To clarify the relationships between these three strains, phylogenetic trees were built using assembly-derived 16S from 2011-2012, OTU consensus sequences from 2017, and Sanger 16S sequence from 2010. The trees show that contamination in 2011-2012 and 2017 was definitely caused by two different strains. There is some uncertainty as to whether the strain from 2011-2012 is sister to that observed in 2010, but we believe that it is more likely to be unrelated.

These results were added to the paper. Both phylogenetic trees were added as Suppl. 2, and a simplified version of Suppl. 2A was added to the main text as Fig. 4.

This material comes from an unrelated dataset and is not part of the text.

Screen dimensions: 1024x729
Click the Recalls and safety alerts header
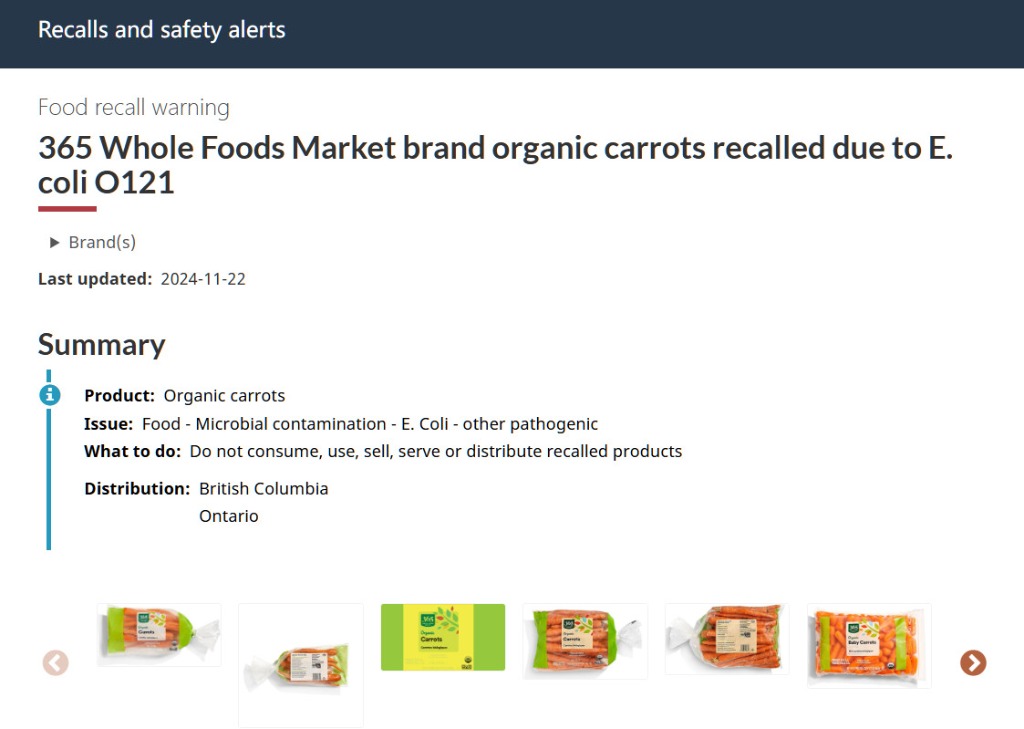click(162, 30)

4. We are certain that Sphingomonas’ hypothetical intracellular lifestyle wouldn’t be able to prevent it from being detected. Both diatom strains were used in numerous cytological studies involving epifluorescent microscopy and transmission electron microscopy (e.g. https://doi.org/10.3390/d13100469), in which it would be impossible to miss an intracellular parasite. DAPI also stains the DNA within a diatom cell (for example, its own genome is visible in most photographs on Fig. 3, in the middle of the cell), so it is equally useful in detecting extra- and intracellular bacteria.

As for the genome-based studies, we see no reliable way of proving (or disproving) the parasitic lifestyle using available data. Parasitism is usually associated with genome reduction and loss of metabolic pathways, but according to BUSCO analyses, incomplete genome recovered from the F. radians assembly misses approx. 15% of the genes. It would be very difficult to distinguish between true gene losses (which should be relatively few, considering that most members of this genus are free-living and therefore transition to a parasitism has to be very recent) and lack of observations caused by insufficient data.

Round 2

Reviewer 2 Report

I carefully read the new version of the manuscript and the authors' responses to my comments. The authors made all the necessary corrections and additions in their work. The manuscript can be accepted for publication.